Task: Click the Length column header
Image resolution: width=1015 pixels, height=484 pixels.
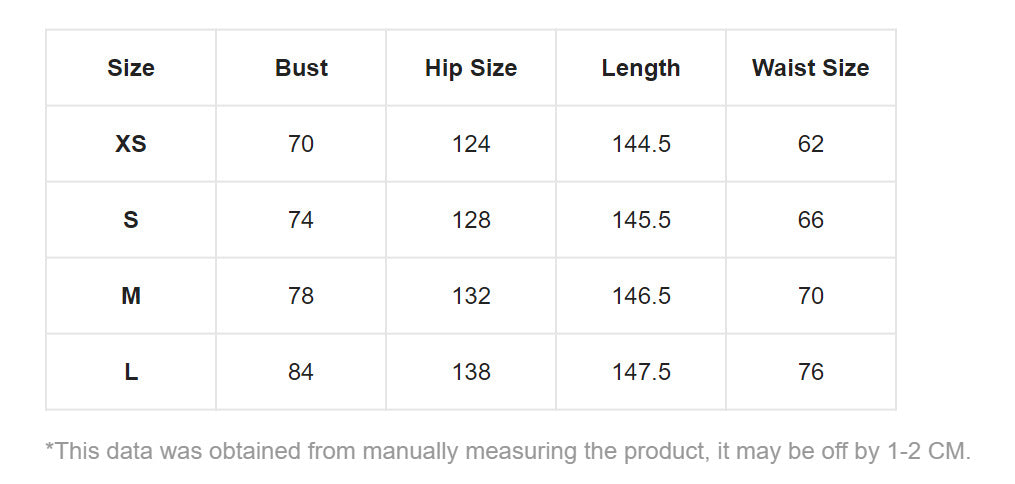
==
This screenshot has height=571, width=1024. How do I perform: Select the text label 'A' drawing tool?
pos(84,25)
* * *
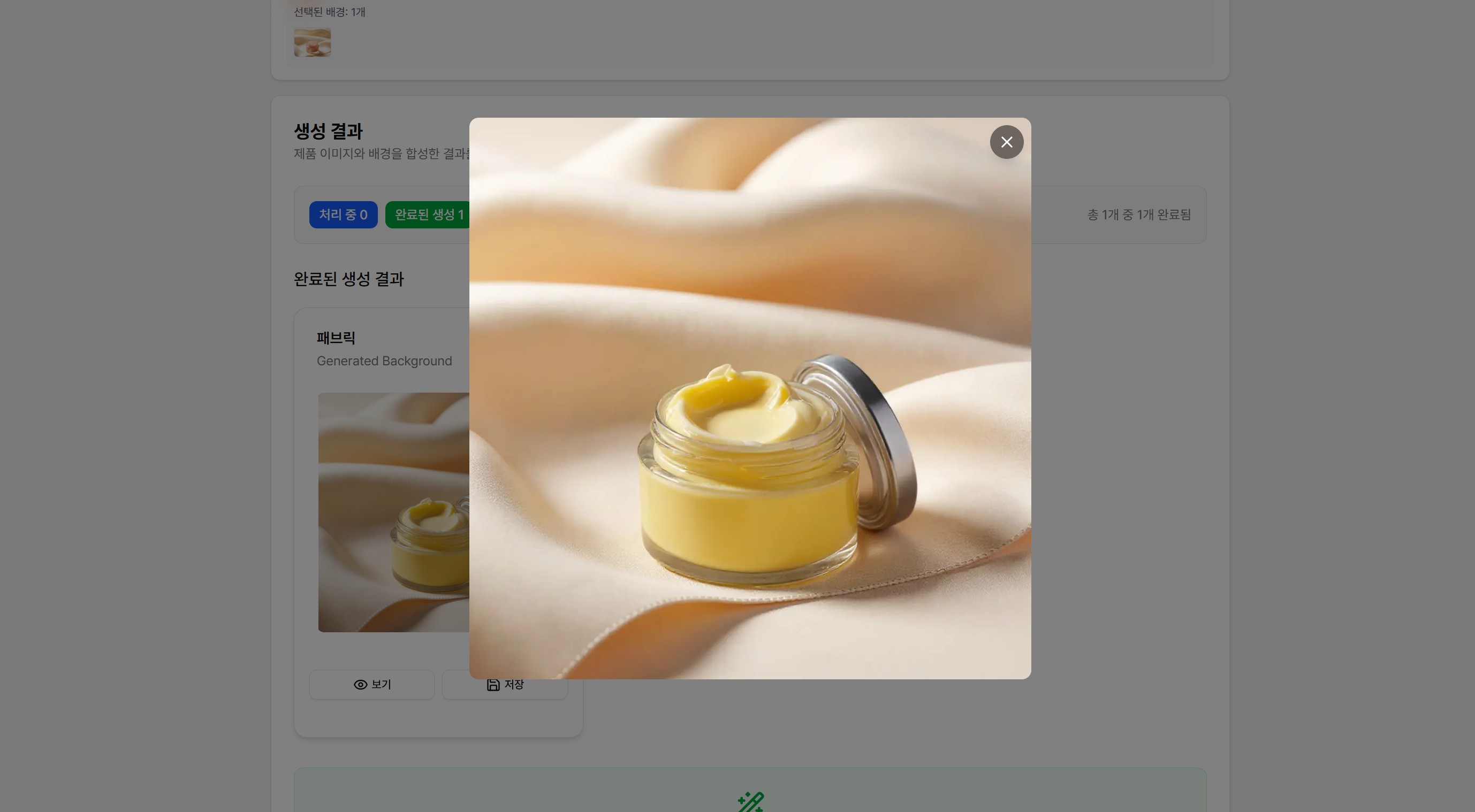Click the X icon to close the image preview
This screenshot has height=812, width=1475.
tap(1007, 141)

> _What is required_
Present as a numbered list the lines starting with the line containing "Task: Click the Length column header" and going on through the line containing "Image resolution: width=1015", omitting any blank lines.

> _Correct result_
1. Task: Click the Length column header
2. Image resolution: width=1015 pixels, height=484 pixels.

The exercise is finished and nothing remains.